Because I know that at the individual level there are many, many Christians who passionately love Christ, I have hope for a coming unity once again. That unity will, and must, be both of the heart and visible; of faith and structure; of the mystical Church and the church down the street. May we humbly follow Christ and be “one” again.
Post Script: Most Christians, as far as I can tell, could not care less about these things. This is true for both Protestants and Catholics. There is a happy cluelessness, a shrug and a “who cares?” or “I don’t see how that matters” attitude. I care, in part, because I was Protestant and converted to Catholicism. I had to wrestle with a lot of issues and claims raised by both “sides.” I was drawn by the Holy Spirit to wrestle with these things. I learned that history matters.

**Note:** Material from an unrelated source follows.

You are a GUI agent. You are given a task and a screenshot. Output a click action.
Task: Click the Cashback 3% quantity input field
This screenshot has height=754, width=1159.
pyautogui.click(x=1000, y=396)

It can teach us a lot. We each hold many assumptions and presuppositions, and those all have a history to them. I believe these are critical issues because I believe that truth matters, scripture matters, and what & who one has faith in matters. I don’t want to hold dear verses like John 3:16 …reveling in the love of God and feeling great, and forget that the Church, which was established by Christ, is also the body of Christ and the bride of Christ — something visible, living, breathing, acting, unified, in the world, reflecting Christ, and connected year over year through tradition, scripture, and structure. We believe in Christ by being a part of His Body. Belief is not about feelings only, or even mostly. One has to choose.
I have to care, make wise judgements, and then choose. I cannot not care. I cannot not choose.